Given task = Could you reproduce the data below with every occurrence of "Screen dimensions" changed to "Display size", leaving everything else untouched?

Material for this task =
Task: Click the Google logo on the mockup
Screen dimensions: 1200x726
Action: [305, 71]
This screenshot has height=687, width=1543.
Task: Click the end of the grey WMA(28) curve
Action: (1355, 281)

Complete output =
Task: Click the Google logo on the mockup
Display size: 1200x726
Action: [305, 71]
This screenshot has height=687, width=1543.
Task: Click the end of the grey WMA(28) curve
Action: (1355, 281)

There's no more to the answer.